ServeTheHome's RAID MTTDL Calculator Bug and Suggestion Box

cinedigital · Sep 8, 2013

Patrick said:
For those on here: Simple MTTDL RAID Reliability Calculator - Beta. Would love feedback.

Brilliant work!

RAID-Z and RAIDZ-2 are notably absent though, they would be really useful to have

Thanks
Dave

souporman · Jul 1, 2015

Ron Dennison said:
When "other" is selected for MTBF the calculated data seems to go to a strange default which is insensitive to whatever is entered into the "Enter # for MTBF (base 10): " box

Sorry for the necro, but the link on the calculator to the proper forum page doesn't go anywhere. The issue of "Other" displaying no data still exists.

Patrick · Jul 1, 2015

souporman said:
Sorry for the necro, but the link on the calculator to the proper forum page doesn't go anywhere. The issue of "Other" displaying no data still exists.

I think we just fixed the <3 disk issue and the Other should be working now. Let me know if it does not.

Forum page I should be able to fix tomorrow morning.

souporman · Jul 1, 2015

Patrick said:
I think we just fixed the <3 disk issue and the Other should be working now. Let me know if it does not.

Forum page I should be able to fix tomorrow morning.

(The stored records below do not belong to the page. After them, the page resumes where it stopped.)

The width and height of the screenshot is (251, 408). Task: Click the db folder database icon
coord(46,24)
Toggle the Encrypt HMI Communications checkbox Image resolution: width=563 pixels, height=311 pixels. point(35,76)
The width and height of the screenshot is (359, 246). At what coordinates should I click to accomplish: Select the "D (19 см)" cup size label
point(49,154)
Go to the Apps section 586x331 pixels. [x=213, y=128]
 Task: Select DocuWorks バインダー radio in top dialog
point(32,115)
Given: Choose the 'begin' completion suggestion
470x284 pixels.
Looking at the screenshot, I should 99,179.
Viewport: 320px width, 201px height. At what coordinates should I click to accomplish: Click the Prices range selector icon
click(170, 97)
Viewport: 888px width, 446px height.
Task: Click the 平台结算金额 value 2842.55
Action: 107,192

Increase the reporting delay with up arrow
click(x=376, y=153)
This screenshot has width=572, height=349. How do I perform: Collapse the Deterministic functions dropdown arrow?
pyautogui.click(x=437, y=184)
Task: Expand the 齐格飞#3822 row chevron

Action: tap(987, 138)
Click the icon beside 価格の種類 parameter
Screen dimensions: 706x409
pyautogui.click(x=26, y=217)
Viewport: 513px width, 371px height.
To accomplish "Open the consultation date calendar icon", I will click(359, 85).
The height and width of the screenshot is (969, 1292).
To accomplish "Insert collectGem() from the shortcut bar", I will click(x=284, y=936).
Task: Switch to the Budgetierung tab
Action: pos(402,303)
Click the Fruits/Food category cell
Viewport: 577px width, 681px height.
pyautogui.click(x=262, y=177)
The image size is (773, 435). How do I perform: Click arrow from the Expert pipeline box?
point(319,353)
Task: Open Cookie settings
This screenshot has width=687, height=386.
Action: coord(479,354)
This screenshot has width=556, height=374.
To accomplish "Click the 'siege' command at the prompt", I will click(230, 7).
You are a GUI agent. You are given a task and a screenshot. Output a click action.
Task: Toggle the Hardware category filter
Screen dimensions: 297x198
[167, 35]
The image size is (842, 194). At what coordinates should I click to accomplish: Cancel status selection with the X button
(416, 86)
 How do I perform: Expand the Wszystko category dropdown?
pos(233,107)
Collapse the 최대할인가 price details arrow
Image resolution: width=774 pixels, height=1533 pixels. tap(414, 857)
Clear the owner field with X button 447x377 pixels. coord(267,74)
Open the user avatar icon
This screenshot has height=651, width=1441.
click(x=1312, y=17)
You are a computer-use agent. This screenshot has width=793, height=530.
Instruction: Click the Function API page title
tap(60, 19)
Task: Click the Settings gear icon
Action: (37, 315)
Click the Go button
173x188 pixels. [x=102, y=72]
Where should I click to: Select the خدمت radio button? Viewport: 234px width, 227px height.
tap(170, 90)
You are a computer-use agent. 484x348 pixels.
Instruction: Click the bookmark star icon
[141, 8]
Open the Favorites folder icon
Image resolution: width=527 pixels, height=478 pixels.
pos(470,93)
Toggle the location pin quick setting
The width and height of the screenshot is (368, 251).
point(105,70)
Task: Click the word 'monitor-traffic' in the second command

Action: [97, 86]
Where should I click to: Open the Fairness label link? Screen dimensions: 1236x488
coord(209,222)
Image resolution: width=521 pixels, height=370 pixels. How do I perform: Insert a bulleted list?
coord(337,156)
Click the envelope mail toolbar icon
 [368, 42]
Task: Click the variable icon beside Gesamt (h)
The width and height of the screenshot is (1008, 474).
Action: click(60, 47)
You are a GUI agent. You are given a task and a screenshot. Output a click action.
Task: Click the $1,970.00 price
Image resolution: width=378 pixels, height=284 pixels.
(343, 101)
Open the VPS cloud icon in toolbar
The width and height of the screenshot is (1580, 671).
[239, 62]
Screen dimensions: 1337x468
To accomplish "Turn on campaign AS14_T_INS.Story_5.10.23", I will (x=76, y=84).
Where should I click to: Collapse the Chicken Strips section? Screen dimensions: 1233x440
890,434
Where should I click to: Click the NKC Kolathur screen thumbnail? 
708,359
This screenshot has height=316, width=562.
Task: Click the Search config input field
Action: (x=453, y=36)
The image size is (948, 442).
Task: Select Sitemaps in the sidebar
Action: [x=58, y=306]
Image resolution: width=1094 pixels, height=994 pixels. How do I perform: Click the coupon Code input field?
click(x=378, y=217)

Hmm, perhaps I'm just not using it or understanding it right. If I switch it to Other, and put any number in for my MTBF the results are always the same in the chart below.

PCBONEZ · Nov 1, 2017

cinedigital said:
Brilliant work!

RAID-Z and RAIDZ-2 are notably absent though, they would be really useful to have

Thanks
Dave

I agree.
RAID-Z and RAID-Z2 are both more common than RAID-Z3.
They should be included.
.

i386 · Nov 1, 2017

Raid-z = raid 5
Raid-z2 = raid 6
Or did I miss something about the zfs implementations?

Evan · Nov 2, 2017

i386 said:
Raid-z = raid 5
Raid-z2 = raid 6
Or did I miss something about the zfs implementations?

As far as I know there is no difference that’s correct. At least that’s what I have always used, maybe I have been wrong.

These days for work it’s always mirrors or a distributed raid-1
For home mostly been using just straight high quality SSD with backup to a disk pool for fast recovery, maybe I am living very dangerously but so far no issues.
Did think to do say a 4 disk raid-Z all SSD pool though so making reasonable use of SSD

PCBONEZ · Nov 9, 2017

i386 said:
Raid-z = raid 5
Raid-z2 = raid 6
Or did I miss something about the zfs implementations?

Clearly you did.
Usable capacity number are the same but the reliability numbers are different.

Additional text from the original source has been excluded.